WHAT IS REQUIRED -> Output every entry exactly as it appears.

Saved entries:
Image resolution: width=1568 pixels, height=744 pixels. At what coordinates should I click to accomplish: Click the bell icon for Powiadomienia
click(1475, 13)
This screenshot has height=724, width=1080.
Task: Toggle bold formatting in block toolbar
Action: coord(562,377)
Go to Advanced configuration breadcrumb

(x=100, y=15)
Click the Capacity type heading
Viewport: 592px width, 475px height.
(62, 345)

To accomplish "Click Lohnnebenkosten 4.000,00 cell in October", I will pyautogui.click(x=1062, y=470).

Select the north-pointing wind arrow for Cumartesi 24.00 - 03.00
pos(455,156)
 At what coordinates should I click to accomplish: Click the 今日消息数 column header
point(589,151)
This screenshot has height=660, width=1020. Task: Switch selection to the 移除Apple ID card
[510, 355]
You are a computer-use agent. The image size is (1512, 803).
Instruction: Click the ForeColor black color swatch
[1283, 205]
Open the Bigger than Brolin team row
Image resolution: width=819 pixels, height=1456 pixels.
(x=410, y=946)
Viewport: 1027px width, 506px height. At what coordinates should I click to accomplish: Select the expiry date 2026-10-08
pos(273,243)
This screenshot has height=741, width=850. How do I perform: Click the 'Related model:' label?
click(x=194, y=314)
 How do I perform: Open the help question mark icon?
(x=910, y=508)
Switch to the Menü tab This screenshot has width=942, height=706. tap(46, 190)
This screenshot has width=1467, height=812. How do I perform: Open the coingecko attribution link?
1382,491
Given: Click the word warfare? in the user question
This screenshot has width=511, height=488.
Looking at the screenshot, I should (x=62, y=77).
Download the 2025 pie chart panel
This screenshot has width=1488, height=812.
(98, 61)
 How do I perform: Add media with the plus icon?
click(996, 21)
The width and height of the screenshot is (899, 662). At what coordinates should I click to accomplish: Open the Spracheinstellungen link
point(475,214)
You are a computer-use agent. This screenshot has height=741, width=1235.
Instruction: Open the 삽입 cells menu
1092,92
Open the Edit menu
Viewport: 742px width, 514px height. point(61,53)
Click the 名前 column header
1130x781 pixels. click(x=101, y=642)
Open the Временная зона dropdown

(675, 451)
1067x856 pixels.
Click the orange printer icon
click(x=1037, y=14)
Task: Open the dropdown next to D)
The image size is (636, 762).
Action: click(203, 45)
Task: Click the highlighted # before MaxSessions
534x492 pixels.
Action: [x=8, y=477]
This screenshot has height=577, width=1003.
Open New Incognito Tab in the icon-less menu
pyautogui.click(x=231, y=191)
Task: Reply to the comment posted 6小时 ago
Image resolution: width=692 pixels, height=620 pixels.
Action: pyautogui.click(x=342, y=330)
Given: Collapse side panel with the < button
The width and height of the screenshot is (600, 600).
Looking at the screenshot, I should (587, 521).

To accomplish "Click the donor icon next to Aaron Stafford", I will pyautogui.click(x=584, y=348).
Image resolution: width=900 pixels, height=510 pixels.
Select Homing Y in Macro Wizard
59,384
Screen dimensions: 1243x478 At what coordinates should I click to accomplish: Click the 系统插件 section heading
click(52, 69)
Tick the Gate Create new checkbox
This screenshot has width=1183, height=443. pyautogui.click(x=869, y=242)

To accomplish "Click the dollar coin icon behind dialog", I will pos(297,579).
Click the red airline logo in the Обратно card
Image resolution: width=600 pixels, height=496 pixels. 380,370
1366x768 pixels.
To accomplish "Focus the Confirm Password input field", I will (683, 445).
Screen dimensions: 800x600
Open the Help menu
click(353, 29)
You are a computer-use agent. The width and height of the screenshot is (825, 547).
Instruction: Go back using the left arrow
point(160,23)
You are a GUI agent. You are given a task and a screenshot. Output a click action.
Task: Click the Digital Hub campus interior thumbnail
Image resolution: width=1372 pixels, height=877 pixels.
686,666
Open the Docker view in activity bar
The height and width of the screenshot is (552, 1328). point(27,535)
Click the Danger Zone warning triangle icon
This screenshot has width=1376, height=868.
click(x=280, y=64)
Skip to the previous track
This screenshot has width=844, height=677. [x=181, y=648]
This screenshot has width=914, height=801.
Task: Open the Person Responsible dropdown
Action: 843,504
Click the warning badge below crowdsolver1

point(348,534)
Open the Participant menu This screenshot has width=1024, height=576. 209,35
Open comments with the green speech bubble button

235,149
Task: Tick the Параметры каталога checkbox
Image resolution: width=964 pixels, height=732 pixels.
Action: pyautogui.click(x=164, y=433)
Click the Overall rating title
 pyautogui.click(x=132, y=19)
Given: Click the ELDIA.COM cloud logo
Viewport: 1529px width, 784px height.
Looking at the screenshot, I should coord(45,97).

WRITTEN RESPONSE ->
Image resolution: width=1568 pixels, height=744 pixels. At what coordinates should I click to accomplish: Click the bell icon for Powiadomienia
click(1475, 13)
This screenshot has height=724, width=1080.
Task: Toggle bold formatting in block toolbar
Action: coord(562,377)
Go to Advanced configuration breadcrumb

(x=100, y=15)
Click the Capacity type heading
Viewport: 592px width, 475px height.
(62, 345)

To accomplish "Click Lohnnebenkosten 4.000,00 cell in October", I will pyautogui.click(x=1062, y=470).

Select the north-pointing wind arrow for Cumartesi 24.00 - 03.00
pos(455,156)
 At what coordinates should I click to accomplish: Click the 今日消息数 column header
point(589,151)
This screenshot has height=660, width=1020. Task: Switch selection to the 移除Apple ID card
[510, 355]
You are a computer-use agent. The image size is (1512, 803).
Instruction: Click the ForeColor black color swatch
[1283, 205]
Open the Bigger than Brolin team row
Image resolution: width=819 pixels, height=1456 pixels.
(x=410, y=946)
Viewport: 1027px width, 506px height. At what coordinates should I click to accomplish: Select the expiry date 2026-10-08
pos(273,243)
This screenshot has height=741, width=850. How do I perform: Click the 'Related model:' label?
click(x=194, y=314)
 How do I perform: Open the help question mark icon?
(x=910, y=508)
Switch to the Menü tab This screenshot has width=942, height=706. tap(46, 190)
This screenshot has width=1467, height=812. How do I perform: Open the coingecko attribution link?
1382,491
Given: Click the word warfare? in the user question
This screenshot has width=511, height=488.
Looking at the screenshot, I should (x=62, y=77).
Download the 2025 pie chart panel
This screenshot has width=1488, height=812.
(98, 61)
 How do I perform: Add media with the plus icon?
click(996, 21)
The width and height of the screenshot is (899, 662). At what coordinates should I click to accomplish: Open the Spracheinstellungen link
point(475,214)
You are a computer-use agent. This screenshot has height=741, width=1235.
Instruction: Open the 삽입 cells menu
1092,92
Open the Edit menu
Viewport: 742px width, 514px height. point(61,53)
Click the 名前 column header
1130x781 pixels. click(x=101, y=642)
Open the Временная зона dropdown

(675, 451)
1067x856 pixels.
Click the orange printer icon
click(x=1037, y=14)
Task: Open the dropdown next to D)
The image size is (636, 762).
Action: click(203, 45)
Task: Click the highlighted # before MaxSessions
534x492 pixels.
Action: [x=8, y=477]
This screenshot has height=577, width=1003.
Open New Incognito Tab in the icon-less menu
pyautogui.click(x=231, y=191)
Task: Reply to the comment posted 6小时 ago
Image resolution: width=692 pixels, height=620 pixels.
Action: pyautogui.click(x=342, y=330)
Given: Collapse side panel with the < button
The width and height of the screenshot is (600, 600).
Looking at the screenshot, I should (587, 521).

To accomplish "Click the donor icon next to Aaron Stafford", I will pyautogui.click(x=584, y=348).
Image resolution: width=900 pixels, height=510 pixels.
Select Homing Y in Macro Wizard
59,384
Screen dimensions: 1243x478 At what coordinates should I click to accomplish: Click the 系统插件 section heading
click(52, 69)
Tick the Gate Create new checkbox
This screenshot has width=1183, height=443. pyautogui.click(x=869, y=242)

To accomplish "Click the dollar coin icon behind dialog", I will pos(297,579).
Click the red airline logo in the Обратно card
Image resolution: width=600 pixels, height=496 pixels. 380,370
1366x768 pixels.
To accomplish "Focus the Confirm Password input field", I will (683, 445).
Screen dimensions: 800x600
Open the Help menu
click(353, 29)
You are a computer-use agent. The width and height of the screenshot is (825, 547).
Instruction: Go back using the left arrow
point(160,23)
You are a GUI agent. You are given a task and a screenshot. Output a click action.
Task: Click the Digital Hub campus interior thumbnail
Image resolution: width=1372 pixels, height=877 pixels.
686,666
Open the Docker view in activity bar
The height and width of the screenshot is (552, 1328). point(27,535)
Click the Danger Zone warning triangle icon
This screenshot has width=1376, height=868.
click(x=280, y=64)
Skip to the previous track
This screenshot has width=844, height=677. [x=181, y=648]
This screenshot has width=914, height=801.
Task: Open the Person Responsible dropdown
Action: 843,504
Click the warning badge below crowdsolver1

point(348,534)
Open the Participant menu This screenshot has width=1024, height=576. 209,35
Open comments with the green speech bubble button

235,149
Task: Tick the Параметры каталога checkbox
Image resolution: width=964 pixels, height=732 pixels.
Action: pyautogui.click(x=164, y=433)
Click the Overall rating title
 pyautogui.click(x=132, y=19)
Given: Click the ELDIA.COM cloud logo
Viewport: 1529px width, 784px height.
Looking at the screenshot, I should coord(45,97).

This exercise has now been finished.